=== Begin Enclosure ===
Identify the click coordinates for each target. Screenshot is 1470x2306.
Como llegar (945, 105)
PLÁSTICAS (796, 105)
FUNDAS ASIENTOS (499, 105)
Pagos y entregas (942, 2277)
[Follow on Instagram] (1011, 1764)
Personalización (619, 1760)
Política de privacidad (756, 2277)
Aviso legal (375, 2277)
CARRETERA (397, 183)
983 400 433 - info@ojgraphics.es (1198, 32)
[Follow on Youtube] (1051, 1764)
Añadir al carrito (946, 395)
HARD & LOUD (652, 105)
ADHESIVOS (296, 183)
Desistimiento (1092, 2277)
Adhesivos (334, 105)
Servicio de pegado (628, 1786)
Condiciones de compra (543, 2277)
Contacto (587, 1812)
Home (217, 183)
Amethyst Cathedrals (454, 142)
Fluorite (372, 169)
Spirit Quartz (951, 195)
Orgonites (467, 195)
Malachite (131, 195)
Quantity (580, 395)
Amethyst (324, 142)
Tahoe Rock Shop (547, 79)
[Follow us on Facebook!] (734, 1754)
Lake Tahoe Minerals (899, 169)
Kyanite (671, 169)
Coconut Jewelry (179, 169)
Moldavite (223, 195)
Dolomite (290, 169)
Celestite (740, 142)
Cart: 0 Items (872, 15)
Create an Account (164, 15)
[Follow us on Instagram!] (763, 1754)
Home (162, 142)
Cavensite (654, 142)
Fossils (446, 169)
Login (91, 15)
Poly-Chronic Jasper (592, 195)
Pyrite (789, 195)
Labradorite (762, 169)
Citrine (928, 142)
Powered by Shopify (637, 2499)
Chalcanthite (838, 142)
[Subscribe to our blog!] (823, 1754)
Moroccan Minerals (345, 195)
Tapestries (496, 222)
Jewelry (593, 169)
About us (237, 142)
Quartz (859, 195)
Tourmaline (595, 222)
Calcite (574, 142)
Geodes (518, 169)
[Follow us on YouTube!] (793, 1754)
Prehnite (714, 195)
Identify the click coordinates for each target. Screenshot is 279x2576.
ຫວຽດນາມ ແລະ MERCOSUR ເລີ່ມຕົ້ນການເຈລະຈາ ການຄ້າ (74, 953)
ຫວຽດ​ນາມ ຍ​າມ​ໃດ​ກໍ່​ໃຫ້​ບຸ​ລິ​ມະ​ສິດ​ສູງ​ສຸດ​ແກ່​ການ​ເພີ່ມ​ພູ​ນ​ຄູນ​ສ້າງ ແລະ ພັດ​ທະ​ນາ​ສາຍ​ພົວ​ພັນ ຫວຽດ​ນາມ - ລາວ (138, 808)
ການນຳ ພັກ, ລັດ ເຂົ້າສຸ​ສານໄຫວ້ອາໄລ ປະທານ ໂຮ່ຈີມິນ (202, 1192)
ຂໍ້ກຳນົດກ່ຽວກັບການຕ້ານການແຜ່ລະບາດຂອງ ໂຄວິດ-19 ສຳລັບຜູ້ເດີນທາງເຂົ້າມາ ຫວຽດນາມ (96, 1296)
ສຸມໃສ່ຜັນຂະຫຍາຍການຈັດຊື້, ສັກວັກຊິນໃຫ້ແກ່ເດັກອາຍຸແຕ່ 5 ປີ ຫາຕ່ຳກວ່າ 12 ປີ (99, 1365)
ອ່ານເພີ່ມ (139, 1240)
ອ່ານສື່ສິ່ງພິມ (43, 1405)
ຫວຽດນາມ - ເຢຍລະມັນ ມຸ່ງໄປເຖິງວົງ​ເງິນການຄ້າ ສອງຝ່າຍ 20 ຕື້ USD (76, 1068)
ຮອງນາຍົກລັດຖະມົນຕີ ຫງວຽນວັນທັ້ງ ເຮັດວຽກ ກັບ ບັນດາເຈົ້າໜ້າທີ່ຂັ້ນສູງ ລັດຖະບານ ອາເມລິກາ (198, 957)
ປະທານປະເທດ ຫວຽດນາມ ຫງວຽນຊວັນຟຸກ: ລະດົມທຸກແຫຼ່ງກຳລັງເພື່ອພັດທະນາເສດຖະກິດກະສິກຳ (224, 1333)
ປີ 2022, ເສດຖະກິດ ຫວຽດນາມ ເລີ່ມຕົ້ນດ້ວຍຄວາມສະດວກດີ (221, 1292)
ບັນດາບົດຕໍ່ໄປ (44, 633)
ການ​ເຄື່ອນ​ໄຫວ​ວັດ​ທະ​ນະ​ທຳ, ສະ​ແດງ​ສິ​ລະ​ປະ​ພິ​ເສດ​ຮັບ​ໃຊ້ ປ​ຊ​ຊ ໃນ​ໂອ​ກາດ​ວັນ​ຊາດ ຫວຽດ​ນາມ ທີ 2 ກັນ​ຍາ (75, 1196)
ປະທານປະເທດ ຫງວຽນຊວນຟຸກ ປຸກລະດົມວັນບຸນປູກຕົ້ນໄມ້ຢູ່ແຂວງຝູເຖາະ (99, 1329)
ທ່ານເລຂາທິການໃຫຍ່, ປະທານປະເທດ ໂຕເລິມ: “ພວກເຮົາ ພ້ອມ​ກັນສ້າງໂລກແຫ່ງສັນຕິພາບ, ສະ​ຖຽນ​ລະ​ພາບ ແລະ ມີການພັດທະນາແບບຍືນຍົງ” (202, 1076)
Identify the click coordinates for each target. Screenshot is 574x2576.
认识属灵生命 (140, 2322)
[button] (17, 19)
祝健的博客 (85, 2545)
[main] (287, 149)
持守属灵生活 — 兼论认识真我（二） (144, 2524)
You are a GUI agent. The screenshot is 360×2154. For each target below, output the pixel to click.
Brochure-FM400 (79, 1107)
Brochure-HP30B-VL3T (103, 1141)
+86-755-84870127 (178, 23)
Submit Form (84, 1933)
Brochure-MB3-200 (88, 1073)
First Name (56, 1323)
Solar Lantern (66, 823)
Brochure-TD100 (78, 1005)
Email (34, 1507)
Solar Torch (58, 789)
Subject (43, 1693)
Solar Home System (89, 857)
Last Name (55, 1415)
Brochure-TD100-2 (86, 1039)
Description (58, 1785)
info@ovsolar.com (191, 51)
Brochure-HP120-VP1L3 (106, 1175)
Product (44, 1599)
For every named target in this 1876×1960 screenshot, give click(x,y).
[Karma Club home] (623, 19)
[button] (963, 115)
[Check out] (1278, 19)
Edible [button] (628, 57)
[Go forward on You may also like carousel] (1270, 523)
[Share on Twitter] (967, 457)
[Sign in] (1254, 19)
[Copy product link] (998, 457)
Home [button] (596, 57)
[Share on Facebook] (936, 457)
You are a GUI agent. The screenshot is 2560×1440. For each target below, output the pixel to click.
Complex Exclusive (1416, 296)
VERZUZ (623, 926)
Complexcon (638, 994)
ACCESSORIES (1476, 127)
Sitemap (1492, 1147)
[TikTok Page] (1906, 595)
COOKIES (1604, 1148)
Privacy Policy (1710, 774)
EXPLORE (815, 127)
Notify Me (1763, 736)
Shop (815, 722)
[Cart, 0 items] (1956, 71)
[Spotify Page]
=== End Enclosure ===
- **DESCRIPTION OF THE TASK**:
Gather each line from the listing above that holds "below".

- **EXERCISE RESULT**:
You are a GUI agent. The screenshot is 360×2154. For each target below, output the pixel to click.
You are a GUI agent. The screenshot is 2560×1440. For each target below, output the pixel to click.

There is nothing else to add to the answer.